### What the exercise asks
Switch "Locate an element on the screen" to "Point out an element on the screen" everywhere it appears in the items below, and leave everything else unchanged.

---- Data for this task

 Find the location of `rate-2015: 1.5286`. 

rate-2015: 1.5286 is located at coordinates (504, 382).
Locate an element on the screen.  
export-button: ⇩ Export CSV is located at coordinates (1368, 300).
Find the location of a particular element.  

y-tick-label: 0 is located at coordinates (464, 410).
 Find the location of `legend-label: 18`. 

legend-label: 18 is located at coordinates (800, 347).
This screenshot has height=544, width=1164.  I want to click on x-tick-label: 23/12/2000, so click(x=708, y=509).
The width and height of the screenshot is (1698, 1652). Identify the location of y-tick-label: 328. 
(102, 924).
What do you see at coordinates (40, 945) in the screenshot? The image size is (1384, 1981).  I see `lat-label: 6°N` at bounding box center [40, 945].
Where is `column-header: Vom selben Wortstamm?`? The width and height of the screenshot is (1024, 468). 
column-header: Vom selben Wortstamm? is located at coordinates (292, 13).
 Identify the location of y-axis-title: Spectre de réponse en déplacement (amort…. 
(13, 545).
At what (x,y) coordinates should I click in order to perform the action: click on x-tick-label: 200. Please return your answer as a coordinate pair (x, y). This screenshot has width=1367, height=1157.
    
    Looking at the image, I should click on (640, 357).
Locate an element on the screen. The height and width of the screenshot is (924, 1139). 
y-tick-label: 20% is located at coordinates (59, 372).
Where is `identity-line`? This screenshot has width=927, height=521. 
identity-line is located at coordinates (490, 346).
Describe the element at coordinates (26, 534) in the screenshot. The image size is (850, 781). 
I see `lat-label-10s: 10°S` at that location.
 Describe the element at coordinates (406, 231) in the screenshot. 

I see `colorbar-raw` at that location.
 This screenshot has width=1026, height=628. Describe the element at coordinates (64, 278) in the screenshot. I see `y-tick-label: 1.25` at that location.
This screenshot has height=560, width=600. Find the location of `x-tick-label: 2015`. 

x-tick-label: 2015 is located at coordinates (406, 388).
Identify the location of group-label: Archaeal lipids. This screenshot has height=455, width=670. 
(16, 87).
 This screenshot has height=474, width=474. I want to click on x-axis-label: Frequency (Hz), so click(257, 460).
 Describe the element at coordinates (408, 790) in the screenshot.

--------

### Final answer
 Find the location of `rate-2015: 1.5286`. 

rate-2015: 1.5286 is located at coordinates (504, 382).
Point out an element on the screen.  
export-button: ⇩ Export CSV is located at coordinates (1368, 300).
Find the location of a particular element.  

y-tick-label: 0 is located at coordinates (464, 410).
 Find the location of `legend-label: 18`. 

legend-label: 18 is located at coordinates (800, 347).
This screenshot has height=544, width=1164.  I want to click on x-tick-label: 23/12/2000, so click(x=708, y=509).
The width and height of the screenshot is (1698, 1652). Identify the location of y-tick-label: 328. 
(102, 924).
What do you see at coordinates (40, 945) in the screenshot? The image size is (1384, 1981).  I see `lat-label: 6°N` at bounding box center [40, 945].
Where is `column-header: Vom selben Wortstamm?`? The width and height of the screenshot is (1024, 468). 
column-header: Vom selben Wortstamm? is located at coordinates (292, 13).
 Identify the location of y-axis-title: Spectre de réponse en déplacement (amort…. 
(13, 545).
At what (x,y) coordinates should I click in order to perform the action: click on x-tick-label: 200. Please return your answer as a coordinate pair (x, y). This screenshot has width=1367, height=1157.
    
    Looking at the image, I should click on (640, 357).
Point out an element on the screen. The height and width of the screenshot is (924, 1139). 
y-tick-label: 20% is located at coordinates (59, 372).
Where is `identity-line`? This screenshot has width=927, height=521. 
identity-line is located at coordinates (490, 346).
Describe the element at coordinates (26, 534) in the screenshot. The image size is (850, 781). 
I see `lat-label-10s: 10°S` at that location.
 Describe the element at coordinates (406, 231) in the screenshot. 

I see `colorbar-raw` at that location.
 This screenshot has width=1026, height=628. Describe the element at coordinates (64, 278) in the screenshot. I see `y-tick-label: 1.25` at that location.
This screenshot has height=560, width=600. Find the location of `x-tick-label: 2015`. 

x-tick-label: 2015 is located at coordinates (406, 388).
Identify the location of group-label: Archaeal lipids. This screenshot has height=455, width=670. 
(16, 87).
 This screenshot has height=474, width=474. I want to click on x-axis-label: Frequency (Hz), so click(257, 460).
 Describe the element at coordinates (408, 790) in the screenshot.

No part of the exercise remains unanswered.